■ Directions: Format the lines that start with the one containing "Viewport: 187px width, 141px" and end with the one containing "coord(581,400)" as a JSON list of strings, one string per line, including both of those lines and leaving out any blank lines.

■ Data records:
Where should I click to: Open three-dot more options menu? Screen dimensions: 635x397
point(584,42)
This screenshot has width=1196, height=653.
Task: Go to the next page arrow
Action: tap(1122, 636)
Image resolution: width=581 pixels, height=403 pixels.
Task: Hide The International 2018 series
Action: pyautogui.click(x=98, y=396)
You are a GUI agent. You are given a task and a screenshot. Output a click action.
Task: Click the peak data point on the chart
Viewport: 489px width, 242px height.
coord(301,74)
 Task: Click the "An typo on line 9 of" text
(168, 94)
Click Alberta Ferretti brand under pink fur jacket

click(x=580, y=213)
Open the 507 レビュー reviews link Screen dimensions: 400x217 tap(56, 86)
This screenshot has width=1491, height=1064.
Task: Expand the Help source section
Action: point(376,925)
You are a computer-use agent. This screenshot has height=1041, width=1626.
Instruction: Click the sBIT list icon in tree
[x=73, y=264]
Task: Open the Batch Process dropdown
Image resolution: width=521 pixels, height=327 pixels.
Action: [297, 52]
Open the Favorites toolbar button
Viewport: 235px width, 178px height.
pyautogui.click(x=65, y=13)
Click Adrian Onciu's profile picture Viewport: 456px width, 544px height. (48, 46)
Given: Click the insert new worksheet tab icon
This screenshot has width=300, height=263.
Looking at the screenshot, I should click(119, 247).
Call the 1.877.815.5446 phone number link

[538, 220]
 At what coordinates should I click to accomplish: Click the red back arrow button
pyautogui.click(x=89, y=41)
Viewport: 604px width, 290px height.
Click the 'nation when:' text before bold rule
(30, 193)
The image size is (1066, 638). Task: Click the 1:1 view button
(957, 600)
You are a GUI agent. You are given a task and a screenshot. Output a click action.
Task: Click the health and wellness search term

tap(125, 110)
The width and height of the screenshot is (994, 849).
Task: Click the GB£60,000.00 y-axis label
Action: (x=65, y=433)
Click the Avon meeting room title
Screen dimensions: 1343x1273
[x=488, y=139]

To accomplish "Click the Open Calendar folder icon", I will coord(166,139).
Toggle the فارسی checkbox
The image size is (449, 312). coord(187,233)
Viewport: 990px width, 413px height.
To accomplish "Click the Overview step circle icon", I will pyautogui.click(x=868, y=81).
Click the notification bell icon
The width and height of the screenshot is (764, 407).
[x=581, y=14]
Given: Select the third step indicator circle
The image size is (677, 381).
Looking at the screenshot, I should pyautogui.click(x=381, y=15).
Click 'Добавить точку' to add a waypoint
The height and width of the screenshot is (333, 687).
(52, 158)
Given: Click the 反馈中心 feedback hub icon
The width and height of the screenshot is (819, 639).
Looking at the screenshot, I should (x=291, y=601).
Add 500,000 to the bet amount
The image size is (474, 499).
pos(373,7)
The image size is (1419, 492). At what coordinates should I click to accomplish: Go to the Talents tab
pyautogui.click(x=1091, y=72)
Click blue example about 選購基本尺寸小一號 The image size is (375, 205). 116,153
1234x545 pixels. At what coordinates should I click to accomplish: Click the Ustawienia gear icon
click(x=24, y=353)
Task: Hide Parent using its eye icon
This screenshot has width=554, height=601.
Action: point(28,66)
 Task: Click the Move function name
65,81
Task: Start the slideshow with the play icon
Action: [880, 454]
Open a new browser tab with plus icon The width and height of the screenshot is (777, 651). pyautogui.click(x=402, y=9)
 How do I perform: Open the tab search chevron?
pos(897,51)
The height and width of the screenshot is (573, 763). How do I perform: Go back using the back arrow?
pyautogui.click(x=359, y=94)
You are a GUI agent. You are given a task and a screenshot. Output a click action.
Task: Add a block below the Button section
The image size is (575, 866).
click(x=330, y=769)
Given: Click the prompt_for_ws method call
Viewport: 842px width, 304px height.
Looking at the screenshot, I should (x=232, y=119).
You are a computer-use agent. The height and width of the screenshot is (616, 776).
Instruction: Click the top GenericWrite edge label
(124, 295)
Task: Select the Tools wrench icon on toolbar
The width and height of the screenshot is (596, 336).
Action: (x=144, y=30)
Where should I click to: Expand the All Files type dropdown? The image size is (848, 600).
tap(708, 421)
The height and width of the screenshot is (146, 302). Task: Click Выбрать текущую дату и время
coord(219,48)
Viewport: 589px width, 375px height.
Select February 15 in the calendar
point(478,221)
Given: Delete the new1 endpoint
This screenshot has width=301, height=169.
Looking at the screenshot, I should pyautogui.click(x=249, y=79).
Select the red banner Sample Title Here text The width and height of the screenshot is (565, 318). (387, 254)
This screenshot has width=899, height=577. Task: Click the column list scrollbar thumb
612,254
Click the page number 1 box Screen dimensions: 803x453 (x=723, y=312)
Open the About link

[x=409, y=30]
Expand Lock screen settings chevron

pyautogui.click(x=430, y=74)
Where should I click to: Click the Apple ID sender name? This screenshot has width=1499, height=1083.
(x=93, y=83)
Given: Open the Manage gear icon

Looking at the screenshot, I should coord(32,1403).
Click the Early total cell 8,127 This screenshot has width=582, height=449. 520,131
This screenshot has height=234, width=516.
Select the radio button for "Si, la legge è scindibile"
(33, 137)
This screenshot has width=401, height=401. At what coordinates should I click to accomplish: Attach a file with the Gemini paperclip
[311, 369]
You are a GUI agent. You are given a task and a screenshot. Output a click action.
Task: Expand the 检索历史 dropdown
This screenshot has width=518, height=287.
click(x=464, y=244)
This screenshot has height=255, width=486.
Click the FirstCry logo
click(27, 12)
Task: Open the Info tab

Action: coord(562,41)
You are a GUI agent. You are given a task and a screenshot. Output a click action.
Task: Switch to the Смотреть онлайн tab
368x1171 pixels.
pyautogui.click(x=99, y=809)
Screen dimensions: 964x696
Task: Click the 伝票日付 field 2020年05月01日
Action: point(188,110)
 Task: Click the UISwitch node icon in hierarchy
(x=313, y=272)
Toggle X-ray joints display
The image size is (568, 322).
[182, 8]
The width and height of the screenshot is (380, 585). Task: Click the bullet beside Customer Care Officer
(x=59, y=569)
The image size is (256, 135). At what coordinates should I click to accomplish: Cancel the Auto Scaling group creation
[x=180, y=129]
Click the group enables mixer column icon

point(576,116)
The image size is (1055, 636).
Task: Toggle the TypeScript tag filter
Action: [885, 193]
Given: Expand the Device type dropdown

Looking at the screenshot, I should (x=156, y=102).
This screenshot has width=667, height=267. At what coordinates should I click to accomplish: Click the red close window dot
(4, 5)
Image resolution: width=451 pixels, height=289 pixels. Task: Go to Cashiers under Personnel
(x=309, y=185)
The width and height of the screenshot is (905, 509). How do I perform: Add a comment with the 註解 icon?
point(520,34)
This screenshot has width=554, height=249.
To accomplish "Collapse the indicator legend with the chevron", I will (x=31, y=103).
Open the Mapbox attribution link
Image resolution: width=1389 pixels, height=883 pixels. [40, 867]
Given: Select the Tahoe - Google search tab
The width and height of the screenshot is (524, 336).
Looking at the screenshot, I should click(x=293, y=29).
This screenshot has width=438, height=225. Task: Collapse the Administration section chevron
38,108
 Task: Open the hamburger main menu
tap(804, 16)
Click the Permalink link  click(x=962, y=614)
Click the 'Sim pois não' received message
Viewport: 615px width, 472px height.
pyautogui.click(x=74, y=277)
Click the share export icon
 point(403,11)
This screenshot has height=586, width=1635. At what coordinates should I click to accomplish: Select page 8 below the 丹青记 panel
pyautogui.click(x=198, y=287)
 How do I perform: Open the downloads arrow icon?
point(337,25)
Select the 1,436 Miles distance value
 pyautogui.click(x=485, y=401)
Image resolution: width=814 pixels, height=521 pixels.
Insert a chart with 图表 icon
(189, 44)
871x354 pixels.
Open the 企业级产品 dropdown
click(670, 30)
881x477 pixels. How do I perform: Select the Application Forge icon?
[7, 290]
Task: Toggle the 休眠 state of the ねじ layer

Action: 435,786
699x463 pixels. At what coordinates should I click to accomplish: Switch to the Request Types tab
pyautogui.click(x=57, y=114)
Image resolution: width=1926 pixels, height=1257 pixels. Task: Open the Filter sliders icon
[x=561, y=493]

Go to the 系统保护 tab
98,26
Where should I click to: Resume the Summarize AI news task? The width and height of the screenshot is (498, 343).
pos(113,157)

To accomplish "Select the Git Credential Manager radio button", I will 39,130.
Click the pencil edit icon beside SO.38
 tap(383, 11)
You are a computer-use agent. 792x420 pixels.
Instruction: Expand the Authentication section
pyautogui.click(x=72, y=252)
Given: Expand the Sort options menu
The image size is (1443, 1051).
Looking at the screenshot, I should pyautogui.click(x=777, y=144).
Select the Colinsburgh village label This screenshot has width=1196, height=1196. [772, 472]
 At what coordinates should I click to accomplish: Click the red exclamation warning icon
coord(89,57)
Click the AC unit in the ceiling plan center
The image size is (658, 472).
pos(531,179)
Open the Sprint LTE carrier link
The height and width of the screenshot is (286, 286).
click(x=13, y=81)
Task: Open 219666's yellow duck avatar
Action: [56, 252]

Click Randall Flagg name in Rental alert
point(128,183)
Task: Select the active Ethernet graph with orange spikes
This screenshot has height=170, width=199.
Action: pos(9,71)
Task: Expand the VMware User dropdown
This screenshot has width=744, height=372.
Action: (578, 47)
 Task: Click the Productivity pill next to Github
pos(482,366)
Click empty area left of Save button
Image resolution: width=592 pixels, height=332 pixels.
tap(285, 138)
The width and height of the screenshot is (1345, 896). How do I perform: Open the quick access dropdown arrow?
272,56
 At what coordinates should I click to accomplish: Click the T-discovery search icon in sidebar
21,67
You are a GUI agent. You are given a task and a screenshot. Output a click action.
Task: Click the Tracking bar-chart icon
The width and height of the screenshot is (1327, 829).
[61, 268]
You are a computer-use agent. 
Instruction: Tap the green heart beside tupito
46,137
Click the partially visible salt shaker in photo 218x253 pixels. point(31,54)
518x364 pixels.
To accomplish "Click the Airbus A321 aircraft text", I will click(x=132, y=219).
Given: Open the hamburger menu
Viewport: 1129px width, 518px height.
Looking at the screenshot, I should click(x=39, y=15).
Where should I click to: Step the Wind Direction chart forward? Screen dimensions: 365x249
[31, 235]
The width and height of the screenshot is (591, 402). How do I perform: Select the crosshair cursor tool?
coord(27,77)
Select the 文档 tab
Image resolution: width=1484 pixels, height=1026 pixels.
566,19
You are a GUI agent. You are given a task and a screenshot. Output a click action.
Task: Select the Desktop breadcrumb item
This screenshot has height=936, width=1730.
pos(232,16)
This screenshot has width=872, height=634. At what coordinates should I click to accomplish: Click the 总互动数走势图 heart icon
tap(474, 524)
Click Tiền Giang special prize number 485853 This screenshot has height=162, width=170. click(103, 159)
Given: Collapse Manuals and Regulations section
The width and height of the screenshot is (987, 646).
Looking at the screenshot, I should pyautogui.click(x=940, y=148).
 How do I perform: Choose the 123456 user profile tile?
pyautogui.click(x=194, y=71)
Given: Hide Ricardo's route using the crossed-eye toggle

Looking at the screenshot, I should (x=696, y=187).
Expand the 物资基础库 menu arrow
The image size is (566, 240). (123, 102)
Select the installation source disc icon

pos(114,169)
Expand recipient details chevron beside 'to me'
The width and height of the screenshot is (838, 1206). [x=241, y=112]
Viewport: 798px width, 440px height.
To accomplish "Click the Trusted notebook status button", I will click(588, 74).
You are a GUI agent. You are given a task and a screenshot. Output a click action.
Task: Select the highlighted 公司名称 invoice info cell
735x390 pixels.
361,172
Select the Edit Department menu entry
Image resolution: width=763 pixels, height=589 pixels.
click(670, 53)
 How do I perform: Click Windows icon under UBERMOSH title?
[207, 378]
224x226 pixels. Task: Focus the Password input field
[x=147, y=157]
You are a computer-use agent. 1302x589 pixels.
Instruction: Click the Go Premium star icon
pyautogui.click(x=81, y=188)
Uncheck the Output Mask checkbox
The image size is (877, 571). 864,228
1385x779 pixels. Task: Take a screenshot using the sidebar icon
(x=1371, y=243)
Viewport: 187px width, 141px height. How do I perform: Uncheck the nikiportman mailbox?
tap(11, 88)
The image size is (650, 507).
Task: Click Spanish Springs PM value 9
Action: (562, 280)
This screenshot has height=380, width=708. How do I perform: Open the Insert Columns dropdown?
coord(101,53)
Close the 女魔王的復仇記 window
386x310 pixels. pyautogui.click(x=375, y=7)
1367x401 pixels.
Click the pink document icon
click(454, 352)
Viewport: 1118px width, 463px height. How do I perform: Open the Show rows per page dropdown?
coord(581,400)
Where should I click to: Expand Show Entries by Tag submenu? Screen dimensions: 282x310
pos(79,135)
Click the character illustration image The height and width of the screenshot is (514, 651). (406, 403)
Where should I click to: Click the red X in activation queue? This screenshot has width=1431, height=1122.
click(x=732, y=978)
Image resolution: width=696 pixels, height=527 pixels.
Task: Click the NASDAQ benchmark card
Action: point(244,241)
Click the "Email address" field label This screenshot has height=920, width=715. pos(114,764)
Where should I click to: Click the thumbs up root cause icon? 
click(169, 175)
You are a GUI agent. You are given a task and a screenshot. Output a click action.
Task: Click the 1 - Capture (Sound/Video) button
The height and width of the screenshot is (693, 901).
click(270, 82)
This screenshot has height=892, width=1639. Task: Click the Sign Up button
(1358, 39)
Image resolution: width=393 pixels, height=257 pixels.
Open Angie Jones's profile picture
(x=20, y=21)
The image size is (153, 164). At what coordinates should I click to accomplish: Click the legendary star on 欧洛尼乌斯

■ Expected answer:
[
  "Viewport: 187px width, 141px height. How do I perform: Uncheck the nikiportman mailbox?",
  "tap(11, 88)",
  "The image size is (650, 507).",
  "Task: Click Spanish Springs PM value 9",
  "Action: (562, 280)",
  "This screenshot has height=380, width=708. How do I perform: Open the Insert Columns dropdown?",
  "coord(101,53)",
  "Close the 女魔王的復仇記 window",
  "386x310 pixels. pyautogui.click(x=375, y=7)",
  "1367x401 pixels.",
  "Click the pink document icon",
  "click(454, 352)",
  "Viewport: 1118px width, 463px height. How do I perform: Open the Show rows per page dropdown?",
  "coord(581,400)"
]